顧客がどのように反応するか全く未知の製品や
サービスを試してみるなら、まずこのような質問が浮かんできますね。
私もこのように考えることがあります。
何故なら、いち早く顧客の反応を観察できるメリットがあるからです。
ただここに落とし穴があります。
それは、
「様子を見ることは100%成功するが、検証による学びが得られるとは限らない。
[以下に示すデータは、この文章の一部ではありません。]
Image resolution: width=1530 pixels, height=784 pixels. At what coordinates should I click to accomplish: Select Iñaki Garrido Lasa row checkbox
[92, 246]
」
ということなんです。
「様子を見る」いうことは、「Aという商品をリリースしたときに、顧客はこのような反応をした」という、データが得られることです。
この様子見は、必ず成功するでしょう。
しかし、以下の質問ような回答は得られるでしょうか?
●どういった顧客の話を聞けばいいだろうか?
●何を変えてしまうと顧客は怒るだろうか?
●追加できそうな機能に対してどのように優先順位をつければいいか?
●今は喜ばれているが、いずれ嫌われてしまうものは何か?
●次は何をするべきだろうか?
ここが落とし穴なんです。
「様子は見たけれど、だから何?」
という、次の一手が見えてこないのです。
もちろん、得られた反応から次の一手は考えられると思いますが、
その一手が正しいかどうか、またテストが必要ですよね。
ここが、非常に非効率になります。
本当にただの様子見であればいいかもしれませんが、
おそらくほとんどの方は、そこにコストや時間をかける余裕はないかと思います。
このように、「とりあえずやってみてどうなるか?」
という質問で思考していくことを「錬金術型」と名付けます。
一方、錬金術型に対して、「科学型」な考え方があります。
それは、
「Aという仮説があり、Bという実験をするとそこから何が学び取れるか?」
という質問から思考を組み立てていくプロセスです。
分かりやすく違いを示しますとこのような感じです。
●錬金術型:実験を試してみて様子を見る
●科学型:実験から何を学び取れるか考える
本当に、新規事業のスタートを早めたいならば、
科学型にいち早くシフトすることをお勧めします。
仮説を組み立て方には、様々な思考があるのですが、
今日は一つ紹介しますね。
●価値仮説
価値仮説とは。
・・・・・・・・・・・・・・・・・・・・・・
顧客が、あなたの商品を使うようになったとき、
本当に価値が提供できるか否かを判断できるもの
・・・・・・・・・・・・・・・・・・・・・・
例えば、このような仮説を立ててみます。
●私が提供するサービスは、顧客が求める価値を提供できており、
それは時間を割くに値するものである。
この仮説を証明するために実験の計画を組み立てます。
まず、顧客があなたのサービスに時間を使う価値があると
判断する場合何を指標にしたらよいでしょうか?
直接顧客にアンケートをとりますか?
もちろんこれもよいのですが、精度の高いデータがとることができません。
人間は、客観的に自分の感情を判断するのが極めて不得意だからです。
もう少し定量的にデータをとれる方法を検討してみましょう。
例えば、今日来てくれた人に対して、2回目の割引き券を渡して
どれくらい来てくれるかどうかを計測すれば、精度の高いデータが得られます。
価値を感じていないならば、割引きであっても来ないはずです。
そして、価値を感じたから来たor割引きだから来たと2つに分類することができます。
その後、本当に価値を感じてくださったならば、3回目も来てくれるはずです。
リピートしていただけるならば、
かなりの確率で価値を感じて下さっていると判断できます。
これならば、アンケートを取るよりも、精度の高いデータをとることができ、
仮説を検証することができますね。
いかかでしょうか?
様子見をする錬金術型よりも、先にこのような仮説を組み立ててから、
検証をする「科学型」のほうが、多くの学びを得られないでしょうか?
この仮説と実験の質が高ければ高いほど、新商品の成功確率は高くなります。